Excerpted passage start
Failed Project: Tow Child's Bicycle





Introduction: Failed Project: Tow Child's Bicycle

About: Openproducts' focus is on design of new products and on innovative approaches towards improving existing products. Most recent project is the CountClock, a concept facilitating children to learn telling the ...

The concept described in this Instructible has been inspired on the discussion in the Comments Section of the recently published openproducts' 'Parent-Child Tandem' (July 22nd, 2013 - based on a commercially available product) and kelseymh's Instructable 'Failed attempt at a tow bar for child's bicycle' (August 21st, 2013).

This weekend project is meant to contribute to the discussion on towing child's bicycles. It was meant as a proof of concept but the attempt failed miserably.

This device does not work as intended, it is very dangerous since the child might be thrown off the bicycle in a curve.

See the next step for a more detailed description of the design failure.

If you like failures you might also enjoy an earlier openproducts' adventure: 'Failed Project: Keeping Snails Away from a Vegetable Garden' (June 3rd, 2013).

Step 1 in this Instructable documents the 'design features' of this towing construction, while Step 2 provides some suggestions for possible further work. Finally, Step 3 spends some words on the CC-BY license of this Instructable.

Step 1: Design Features

The basic principle connecting a child's bicycle in tow to an adult bike is that the degrees of freedom of the following bicycle are being limited. Of the three possible rotations two are allowed: tilting forward and backward (important for crossing a speed bump but also in curves) and turning left and right (important in curves, comparable to the principle of an articulated bus). The only rotation that is to be suppressed is tilting side to side: the child's bicycle should always keep the same position as the towing bike (i.e. upright, or tilted towards the inside bend in a curve).

The basic idea of the connector documented in this Instructable is that the two required degrees of freedom (tilting forward-backward and turning left-right) can be provided perfectly by the front wheel and the steering wheel of the towed bike. A rigid connection of the front wheel of the child's bike to the frame of the towing bicycle will then ensure (but it doesn't!) that the rear bicycle remains upright. Note that the front wheel is hovering above the street.
Excerpted passage end
Material provided start
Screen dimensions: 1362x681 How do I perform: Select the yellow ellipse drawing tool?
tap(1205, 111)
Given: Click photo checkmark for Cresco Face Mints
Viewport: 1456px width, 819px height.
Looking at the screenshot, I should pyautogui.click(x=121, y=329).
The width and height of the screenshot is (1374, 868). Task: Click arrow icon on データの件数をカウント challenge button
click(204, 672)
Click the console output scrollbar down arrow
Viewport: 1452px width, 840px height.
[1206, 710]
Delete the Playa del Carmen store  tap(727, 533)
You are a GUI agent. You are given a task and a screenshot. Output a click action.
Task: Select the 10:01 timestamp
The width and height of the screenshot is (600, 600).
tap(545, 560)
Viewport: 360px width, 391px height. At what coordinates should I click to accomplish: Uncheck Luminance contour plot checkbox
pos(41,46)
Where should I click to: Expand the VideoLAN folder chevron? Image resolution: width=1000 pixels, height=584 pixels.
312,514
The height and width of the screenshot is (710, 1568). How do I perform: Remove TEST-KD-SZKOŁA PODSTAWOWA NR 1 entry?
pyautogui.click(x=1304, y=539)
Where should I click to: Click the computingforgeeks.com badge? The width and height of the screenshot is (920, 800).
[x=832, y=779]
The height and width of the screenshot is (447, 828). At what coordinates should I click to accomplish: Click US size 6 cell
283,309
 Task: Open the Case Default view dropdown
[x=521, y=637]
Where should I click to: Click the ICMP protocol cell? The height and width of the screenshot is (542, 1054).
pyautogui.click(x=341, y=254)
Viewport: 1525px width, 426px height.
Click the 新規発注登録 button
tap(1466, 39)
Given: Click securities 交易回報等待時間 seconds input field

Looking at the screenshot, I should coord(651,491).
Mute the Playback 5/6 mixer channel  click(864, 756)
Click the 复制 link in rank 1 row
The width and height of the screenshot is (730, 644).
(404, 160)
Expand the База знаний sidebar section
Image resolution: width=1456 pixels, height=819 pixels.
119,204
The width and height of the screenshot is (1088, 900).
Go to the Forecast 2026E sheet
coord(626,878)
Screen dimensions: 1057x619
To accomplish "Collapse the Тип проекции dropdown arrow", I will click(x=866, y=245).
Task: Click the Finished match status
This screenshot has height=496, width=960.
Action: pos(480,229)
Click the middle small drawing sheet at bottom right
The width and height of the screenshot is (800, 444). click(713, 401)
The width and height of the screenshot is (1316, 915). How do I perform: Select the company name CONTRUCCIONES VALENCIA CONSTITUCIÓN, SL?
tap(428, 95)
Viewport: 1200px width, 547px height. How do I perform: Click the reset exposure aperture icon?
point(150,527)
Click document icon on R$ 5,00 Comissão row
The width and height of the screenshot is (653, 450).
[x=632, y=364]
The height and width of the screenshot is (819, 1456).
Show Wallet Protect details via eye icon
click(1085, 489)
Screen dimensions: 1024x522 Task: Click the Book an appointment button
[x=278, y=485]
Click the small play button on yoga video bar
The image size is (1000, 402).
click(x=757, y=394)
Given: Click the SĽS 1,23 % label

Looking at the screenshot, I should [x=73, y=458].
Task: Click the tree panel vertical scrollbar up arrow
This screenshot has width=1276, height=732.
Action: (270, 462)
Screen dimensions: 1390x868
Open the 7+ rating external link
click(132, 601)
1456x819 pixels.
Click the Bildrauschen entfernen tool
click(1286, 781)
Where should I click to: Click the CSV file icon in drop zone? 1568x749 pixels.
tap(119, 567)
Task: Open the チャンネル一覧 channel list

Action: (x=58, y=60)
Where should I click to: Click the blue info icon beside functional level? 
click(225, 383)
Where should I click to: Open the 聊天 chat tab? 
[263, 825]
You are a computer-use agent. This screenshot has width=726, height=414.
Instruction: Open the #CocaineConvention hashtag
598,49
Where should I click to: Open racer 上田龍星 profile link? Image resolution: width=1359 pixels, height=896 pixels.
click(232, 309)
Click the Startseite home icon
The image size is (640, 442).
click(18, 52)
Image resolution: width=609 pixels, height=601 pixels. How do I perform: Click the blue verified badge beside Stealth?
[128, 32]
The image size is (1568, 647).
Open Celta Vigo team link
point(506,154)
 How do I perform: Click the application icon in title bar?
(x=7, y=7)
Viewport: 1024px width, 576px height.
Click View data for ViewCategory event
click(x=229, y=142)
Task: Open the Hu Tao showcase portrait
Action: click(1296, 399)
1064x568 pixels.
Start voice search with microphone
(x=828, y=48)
Material provided end
Goals >>
1. List every earlier Instructable that the article on towing a child's bicycle cites by title, with the date given for each.
2. Answer these questions from the article on towing a child's bicycle:
(a) Why does the article call the device very dangerous?
(b) What topic does Step 3 cover?
(c) Which rotation of the towed bicycle is meant to be suppressed?
3. Write the next part of the article on towing a child's bicycle, beginning after its final sentence.

Answers >>
1.
- 'Parent-Child Tandem' (July 22nd, 2013)
- 'Failed attempt at a tow bar for child's bicycle' (August 21st, 2013)
- 'Failed Project: Keeping Snails Away from a Vegetable Garden' (June 3rd, 2013)

2.
(a) The child might be thrown off the bicycle in a curve.
(b) The CC-BY license of the Instructable.
(c) Tilting side to side.

3.
The problem however is that the inclination of the child's bike fork causes a twist to the back bike: in a curve the rear bicycle will tilt to the outside curve, which is extremely dangerous. The child might fall off its bike.

There is also a constructional issue to be mentioned. This design has been based on a new function of the fork, which has not been designed for this purpose. Keeping a bicycle upright including its rider brings about much higher forces and moments in the wheel and the fork than expected for normal operation, likely to cause breaking of the rim, the spindle or the fork.

Since this Instructable was meant as a proof of concept the rear bike has been fixed using clamps. In a more advanced testing stage these would have been replaced by a different fix. Moreover, wooden beams are not the most suitable for carrying these heavy loads.

The next step provides some suggestions for further work, if any.

Step 2: Suggestions for Further Work

Unless you intend to automatically eject children from their bikes (or you're only driving in perfectly straight lines) this design is useless for towing a second bicycle. However, there may be a few hypothetical applications that are worth mentioning:

1. The trouble is, as already mentioned, the inclination of the following bike's fork. This inclination has a purpose for the bike's stability so there will be no sensible bicycles without it. However, especially for small bikes such layouts may exist. For those bikes the concept described here might work.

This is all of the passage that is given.